Starwood Capital Group will target investments in Brazilian real estate companies and platforms as it looks to expand its operations in the country.
Just two months after opening an office in São Paulo, the Greenwich, Connecticut-based firm said it would work with local partners to source project-level deals but that “in a lot of cases [investments] might be made in platforms” as well.
Speaking at the ADIT Brazil real estate investment seminar in New York today, Starwood’s head of acquisitions in Brazil, Ryan Hawley, said the firm would run a “lean ship” in the country, working closely with local operating partners to source deals.
There will be some project-level investments and in a lot of cases it might be more platforms. Starwood Capital Group, head of acquisitions in Brazil, Ryan Hawley
There will be some project-level investments and in a lot of cases it might be more platforms.
Starwood Capital Group, head of acquisitions in Brazil, Ryan Hawley
“We will try to find really good partners to work with,” he said. “There will be some project-level investments and in a lot of cases it might be more platforms.”
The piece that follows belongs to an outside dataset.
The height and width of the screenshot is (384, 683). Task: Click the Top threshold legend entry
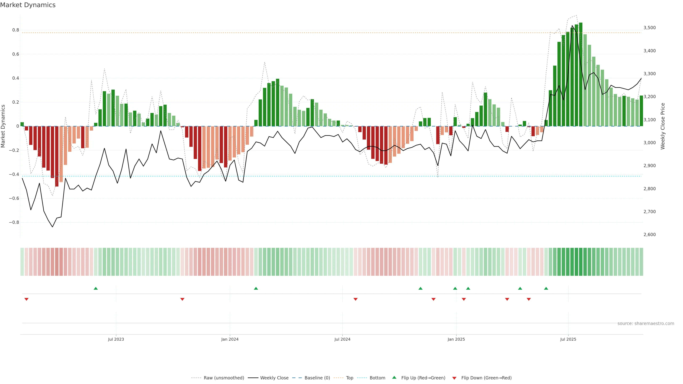tap(349, 378)
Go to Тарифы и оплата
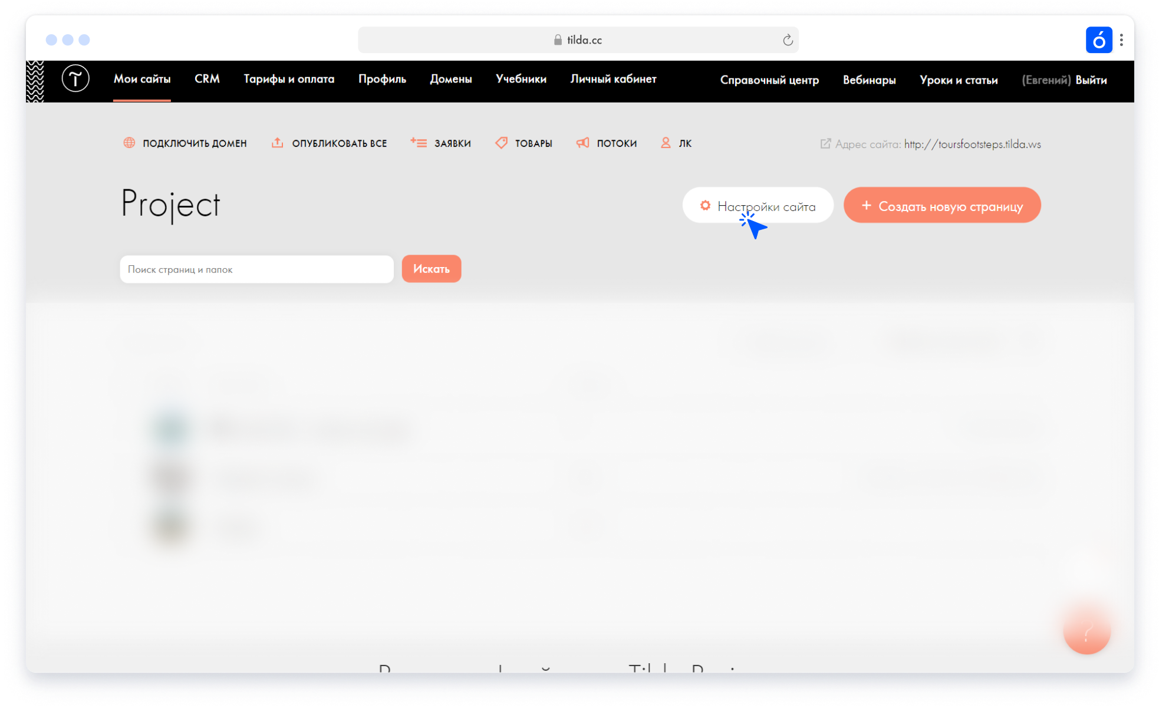 (289, 79)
As investor appetite grows for Brazilian real estate, and the country prepares to host the World Cup and Olympics in 2014 and 2016, respectively, the ADIT conference also heard concerns that the cost of land, materials and labour were starting to soar, not least thanks to growing domestic demand for residential.
“To find a good piece of land at attractive location that is not being bid up [by] residential [investors] is extremely difficult,” said Clay Dickinson, executive vice president of Jones Lang LaSalle Hotels.
He was joined by Hawley, who said despite Brazil’s growth story investors should still be “cautious”.
“There’s no doubt in my mind that the cycles in Brazil have been moderated and I think the trajectory is sloping more aggressively up than it has in the past,” Hawley said. “But there are going to be those cycles and there’s no doubt it’s going to catch some people by surprise when Brazil goes from having 7 percent GDP growth a year to say 3 percent or 4 percent.”